-- START ENTRIES SUPPLIED --
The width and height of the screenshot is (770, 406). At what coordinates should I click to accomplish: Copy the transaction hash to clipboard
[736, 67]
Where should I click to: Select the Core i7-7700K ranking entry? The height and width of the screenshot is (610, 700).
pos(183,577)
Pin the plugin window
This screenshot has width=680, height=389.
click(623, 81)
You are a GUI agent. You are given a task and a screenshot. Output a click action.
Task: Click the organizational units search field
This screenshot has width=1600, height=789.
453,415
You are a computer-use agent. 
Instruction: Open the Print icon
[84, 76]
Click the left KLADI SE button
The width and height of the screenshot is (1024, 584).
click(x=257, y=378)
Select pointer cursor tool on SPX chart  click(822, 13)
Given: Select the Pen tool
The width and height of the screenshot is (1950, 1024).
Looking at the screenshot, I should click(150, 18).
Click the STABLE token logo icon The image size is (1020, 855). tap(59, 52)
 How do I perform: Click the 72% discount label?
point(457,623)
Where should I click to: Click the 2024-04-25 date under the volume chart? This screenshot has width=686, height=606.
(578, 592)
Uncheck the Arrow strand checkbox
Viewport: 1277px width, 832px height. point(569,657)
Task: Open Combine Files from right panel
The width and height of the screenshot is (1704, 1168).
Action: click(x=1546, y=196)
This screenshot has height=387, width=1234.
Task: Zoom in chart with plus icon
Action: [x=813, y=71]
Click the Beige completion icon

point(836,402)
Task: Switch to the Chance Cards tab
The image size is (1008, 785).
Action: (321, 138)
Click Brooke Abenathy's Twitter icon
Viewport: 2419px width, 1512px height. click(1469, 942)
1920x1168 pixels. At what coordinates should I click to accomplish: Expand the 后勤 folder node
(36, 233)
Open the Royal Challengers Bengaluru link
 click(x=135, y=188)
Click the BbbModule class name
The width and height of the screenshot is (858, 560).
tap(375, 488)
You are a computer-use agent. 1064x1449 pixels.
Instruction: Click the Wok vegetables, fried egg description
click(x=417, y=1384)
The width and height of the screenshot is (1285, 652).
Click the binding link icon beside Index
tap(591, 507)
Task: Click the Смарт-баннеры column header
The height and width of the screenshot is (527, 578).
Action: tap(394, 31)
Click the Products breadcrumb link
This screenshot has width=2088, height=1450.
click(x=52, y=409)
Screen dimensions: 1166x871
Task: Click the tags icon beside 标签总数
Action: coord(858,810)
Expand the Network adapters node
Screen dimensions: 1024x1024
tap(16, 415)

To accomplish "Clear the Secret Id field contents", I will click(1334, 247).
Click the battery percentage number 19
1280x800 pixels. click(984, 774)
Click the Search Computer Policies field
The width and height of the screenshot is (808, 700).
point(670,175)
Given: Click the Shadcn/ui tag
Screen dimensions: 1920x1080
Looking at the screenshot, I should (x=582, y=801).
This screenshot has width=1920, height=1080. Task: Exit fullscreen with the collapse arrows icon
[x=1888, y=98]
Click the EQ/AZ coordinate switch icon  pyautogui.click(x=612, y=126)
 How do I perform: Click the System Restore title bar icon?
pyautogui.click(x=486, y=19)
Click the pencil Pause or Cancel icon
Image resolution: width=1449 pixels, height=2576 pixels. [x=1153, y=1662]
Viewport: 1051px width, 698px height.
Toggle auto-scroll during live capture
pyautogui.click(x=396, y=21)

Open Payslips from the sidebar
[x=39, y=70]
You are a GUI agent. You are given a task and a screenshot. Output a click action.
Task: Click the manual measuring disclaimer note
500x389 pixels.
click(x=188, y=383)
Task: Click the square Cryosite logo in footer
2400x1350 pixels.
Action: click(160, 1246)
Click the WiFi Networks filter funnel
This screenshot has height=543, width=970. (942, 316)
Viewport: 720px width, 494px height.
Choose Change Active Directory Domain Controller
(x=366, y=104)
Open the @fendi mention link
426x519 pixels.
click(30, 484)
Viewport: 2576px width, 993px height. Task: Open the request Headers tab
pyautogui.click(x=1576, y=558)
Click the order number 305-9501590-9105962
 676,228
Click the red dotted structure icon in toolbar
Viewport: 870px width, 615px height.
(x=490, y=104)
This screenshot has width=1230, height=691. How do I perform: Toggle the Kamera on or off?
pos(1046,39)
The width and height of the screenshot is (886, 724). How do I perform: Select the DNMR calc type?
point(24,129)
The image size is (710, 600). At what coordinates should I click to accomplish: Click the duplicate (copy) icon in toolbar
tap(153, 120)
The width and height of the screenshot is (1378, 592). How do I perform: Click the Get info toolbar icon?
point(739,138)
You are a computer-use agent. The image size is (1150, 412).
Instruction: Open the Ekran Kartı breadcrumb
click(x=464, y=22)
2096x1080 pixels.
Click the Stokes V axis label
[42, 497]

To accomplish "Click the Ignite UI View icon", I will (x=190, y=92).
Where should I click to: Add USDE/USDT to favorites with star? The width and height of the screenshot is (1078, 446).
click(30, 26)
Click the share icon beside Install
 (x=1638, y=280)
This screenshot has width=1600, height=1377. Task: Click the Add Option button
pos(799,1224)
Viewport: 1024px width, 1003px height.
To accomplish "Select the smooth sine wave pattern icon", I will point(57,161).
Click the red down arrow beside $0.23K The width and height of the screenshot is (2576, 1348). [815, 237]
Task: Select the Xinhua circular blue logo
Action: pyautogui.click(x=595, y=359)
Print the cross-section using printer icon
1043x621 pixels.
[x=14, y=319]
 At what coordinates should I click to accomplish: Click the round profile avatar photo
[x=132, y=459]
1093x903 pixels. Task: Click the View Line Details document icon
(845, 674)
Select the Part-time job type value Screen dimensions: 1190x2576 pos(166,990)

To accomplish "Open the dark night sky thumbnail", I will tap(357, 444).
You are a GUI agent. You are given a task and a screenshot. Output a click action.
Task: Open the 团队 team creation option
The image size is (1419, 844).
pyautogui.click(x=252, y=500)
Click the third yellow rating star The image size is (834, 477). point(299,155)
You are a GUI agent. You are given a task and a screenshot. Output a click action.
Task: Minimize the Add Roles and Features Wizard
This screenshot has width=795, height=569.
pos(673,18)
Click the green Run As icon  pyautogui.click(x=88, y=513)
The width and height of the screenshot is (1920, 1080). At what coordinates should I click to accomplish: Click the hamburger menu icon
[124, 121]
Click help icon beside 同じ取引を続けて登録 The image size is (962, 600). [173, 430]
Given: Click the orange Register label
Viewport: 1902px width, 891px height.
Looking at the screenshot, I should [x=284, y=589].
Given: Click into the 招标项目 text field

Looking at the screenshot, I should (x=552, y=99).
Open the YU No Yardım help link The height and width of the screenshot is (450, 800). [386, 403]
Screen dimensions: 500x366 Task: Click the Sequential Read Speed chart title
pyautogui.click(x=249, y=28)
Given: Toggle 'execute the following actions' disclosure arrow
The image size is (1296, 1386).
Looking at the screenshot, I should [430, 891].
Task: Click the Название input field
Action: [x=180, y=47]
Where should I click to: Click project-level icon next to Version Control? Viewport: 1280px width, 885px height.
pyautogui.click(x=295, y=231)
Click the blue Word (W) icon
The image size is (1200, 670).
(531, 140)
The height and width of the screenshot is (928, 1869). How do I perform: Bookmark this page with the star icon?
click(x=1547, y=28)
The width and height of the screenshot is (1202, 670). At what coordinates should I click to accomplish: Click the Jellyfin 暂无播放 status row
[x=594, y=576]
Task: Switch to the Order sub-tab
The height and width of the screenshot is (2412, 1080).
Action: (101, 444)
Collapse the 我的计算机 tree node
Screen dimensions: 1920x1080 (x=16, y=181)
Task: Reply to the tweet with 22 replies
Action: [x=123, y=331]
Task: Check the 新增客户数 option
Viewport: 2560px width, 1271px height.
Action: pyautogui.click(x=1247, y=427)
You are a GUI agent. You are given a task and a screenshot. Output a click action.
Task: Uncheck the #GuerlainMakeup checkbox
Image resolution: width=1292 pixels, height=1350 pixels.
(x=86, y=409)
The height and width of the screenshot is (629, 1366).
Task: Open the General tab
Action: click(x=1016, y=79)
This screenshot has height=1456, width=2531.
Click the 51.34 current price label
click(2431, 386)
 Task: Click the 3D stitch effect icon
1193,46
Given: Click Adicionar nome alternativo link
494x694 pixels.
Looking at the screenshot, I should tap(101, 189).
-- END ENTRIES SUPPLIED --
THE EXERCISE
Lay out the entries from the line that contains "This screenshot has width=1600, height=1377." through the line that contains "I will point(57,161)." as a Markdown table with the columns Row and Line. Leave out any blank lines.

THE OUTPUT
| Row | Line |
|---|---|
| 1 | This screenshot has width=1600, height=1377. Task: Click the Add Option button |
| 2 | pos(799,1224) |
| 3 | Viewport: 1024px width, 1003px height. |
| 4 | To accomplish "Select the smooth sine wave pattern icon", I will point(57,161). |